# About this task:
Working from the records below, repeat exactly the lines starting at the line that contains "You are a GUI agent. The screenshot is 1280×1359." and ending at the line that contains "Privacy Policy (449, 1333)", inclusive.

*** Opening Data shown ***

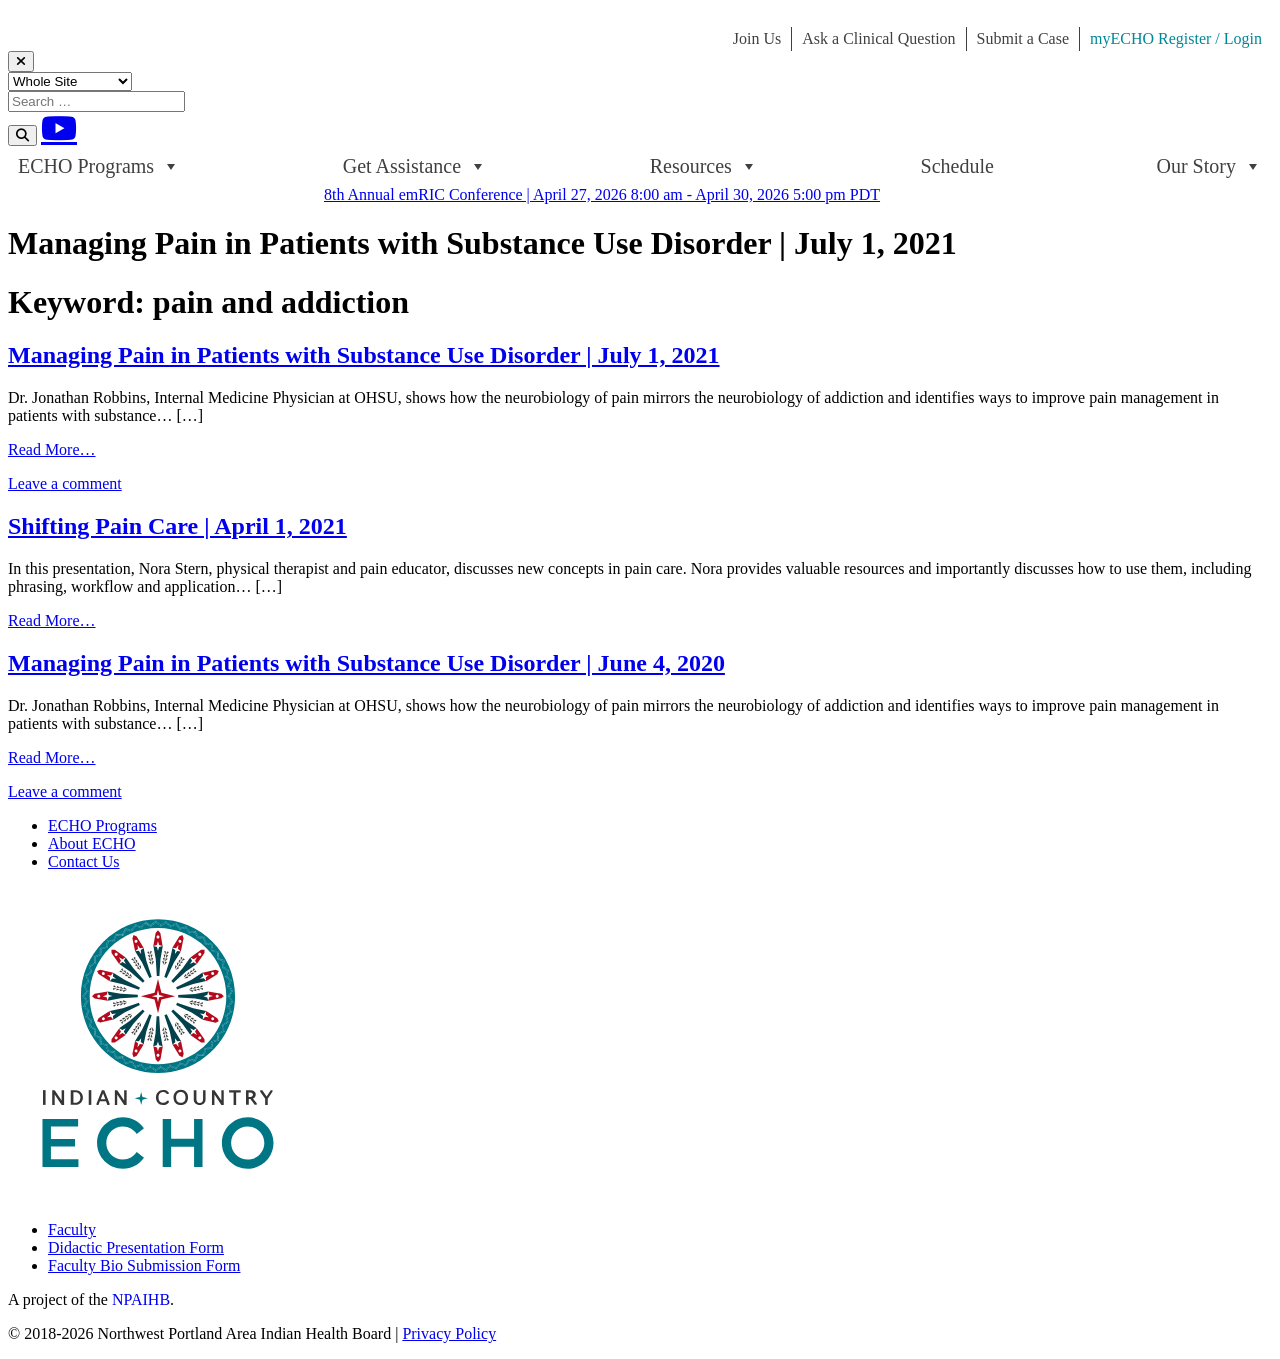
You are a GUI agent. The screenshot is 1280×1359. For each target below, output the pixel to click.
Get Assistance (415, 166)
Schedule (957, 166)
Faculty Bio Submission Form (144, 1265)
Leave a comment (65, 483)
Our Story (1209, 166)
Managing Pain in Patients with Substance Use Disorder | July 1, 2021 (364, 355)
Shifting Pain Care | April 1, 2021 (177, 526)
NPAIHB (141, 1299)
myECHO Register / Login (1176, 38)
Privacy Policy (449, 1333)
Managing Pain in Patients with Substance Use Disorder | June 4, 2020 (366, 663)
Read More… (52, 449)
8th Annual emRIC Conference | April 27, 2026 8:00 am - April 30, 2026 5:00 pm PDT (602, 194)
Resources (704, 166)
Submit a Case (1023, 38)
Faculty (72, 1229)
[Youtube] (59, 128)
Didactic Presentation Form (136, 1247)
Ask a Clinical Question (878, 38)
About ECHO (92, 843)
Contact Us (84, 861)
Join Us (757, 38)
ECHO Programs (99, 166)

*** Closing Data shown ***
*** Opening Data shown ***

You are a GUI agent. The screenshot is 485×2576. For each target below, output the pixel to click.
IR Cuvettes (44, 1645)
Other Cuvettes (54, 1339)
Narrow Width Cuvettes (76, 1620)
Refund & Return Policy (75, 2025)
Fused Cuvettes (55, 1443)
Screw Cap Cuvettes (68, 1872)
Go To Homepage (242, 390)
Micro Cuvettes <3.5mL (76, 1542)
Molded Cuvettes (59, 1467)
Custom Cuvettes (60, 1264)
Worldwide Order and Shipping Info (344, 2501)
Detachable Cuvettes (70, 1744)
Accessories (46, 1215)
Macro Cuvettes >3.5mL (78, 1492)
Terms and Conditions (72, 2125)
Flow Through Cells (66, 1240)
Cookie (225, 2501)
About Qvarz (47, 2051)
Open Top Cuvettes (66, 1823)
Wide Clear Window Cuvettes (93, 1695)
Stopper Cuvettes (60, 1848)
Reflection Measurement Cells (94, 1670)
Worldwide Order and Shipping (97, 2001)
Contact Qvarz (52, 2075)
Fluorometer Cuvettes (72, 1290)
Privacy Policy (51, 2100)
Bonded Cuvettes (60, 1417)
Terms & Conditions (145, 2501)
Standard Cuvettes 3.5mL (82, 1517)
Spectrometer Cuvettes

*** Closing Data shown ***

# Exercise result:
You are a GUI agent. The screenshot is 1280×1359. For each target below, output the pixel to click.
Get Assistance (415, 166)
Schedule (957, 166)
Faculty Bio Submission Form (144, 1265)
Leave a comment (65, 483)
Our Story (1209, 166)
Managing Pain in Patients with Substance Use Disorder | July 1, 2021 (364, 355)
Shifting Pain Care | April 1, 2021 (177, 526)
NPAIHB (141, 1299)
myECHO Register / Login (1176, 38)
Privacy Policy (449, 1333)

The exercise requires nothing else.